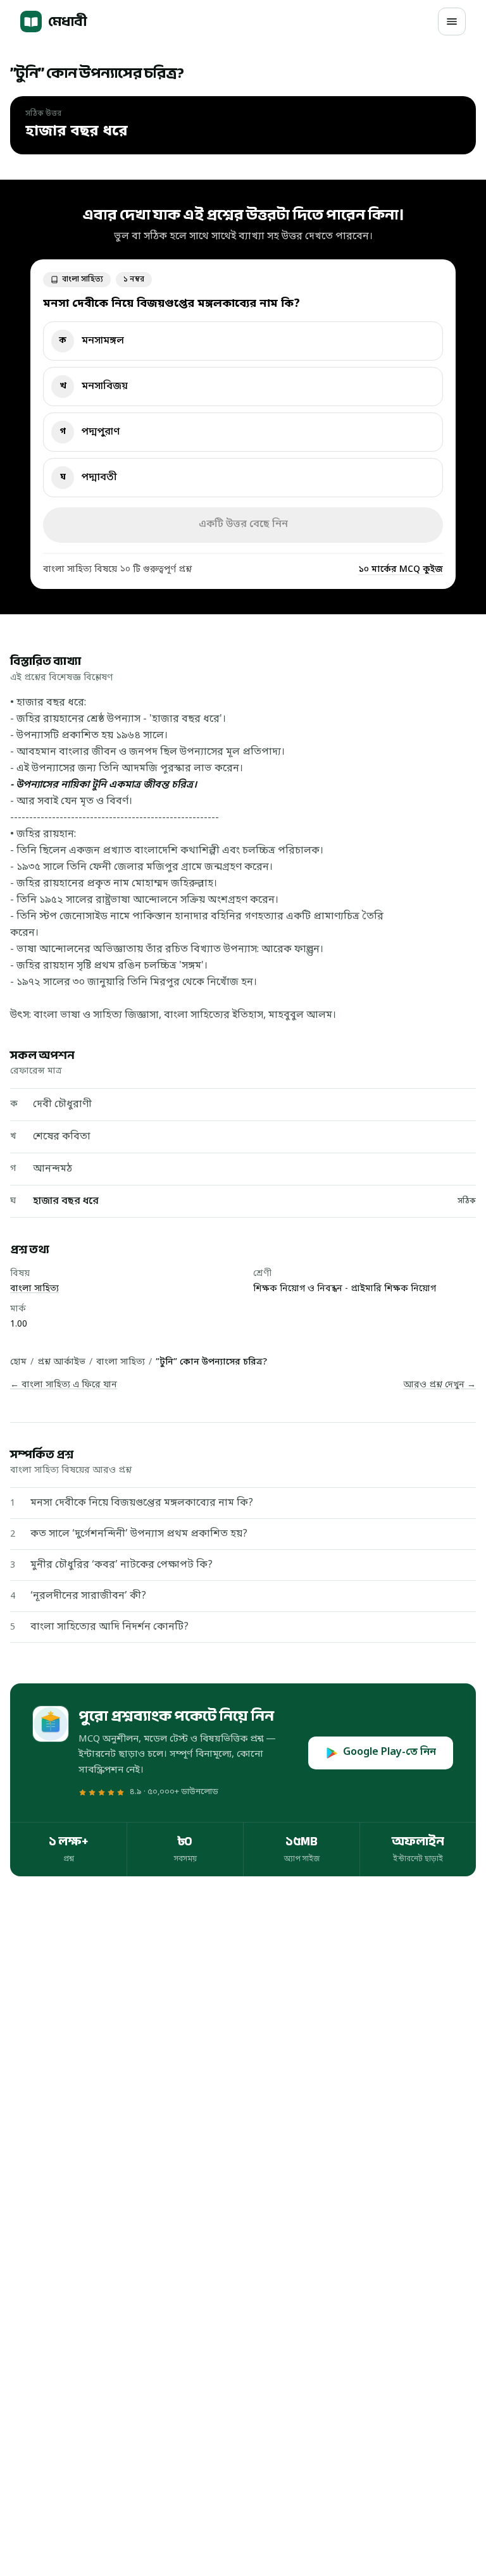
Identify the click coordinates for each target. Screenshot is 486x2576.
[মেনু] (452, 21)
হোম (18, 1362)
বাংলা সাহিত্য (34, 1289)
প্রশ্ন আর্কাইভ (61, 1362)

What to work on »
Write out all the entries exactly, except for the pictures.

Result for this task »
Identify the click coordinates for each target. Screenshot is 486x2576.
[মেনু] (452, 21)
হোম (18, 1362)
বাংলা সাহিত্য (34, 1289)
প্রশ্ন আর্কাইভ (61, 1362)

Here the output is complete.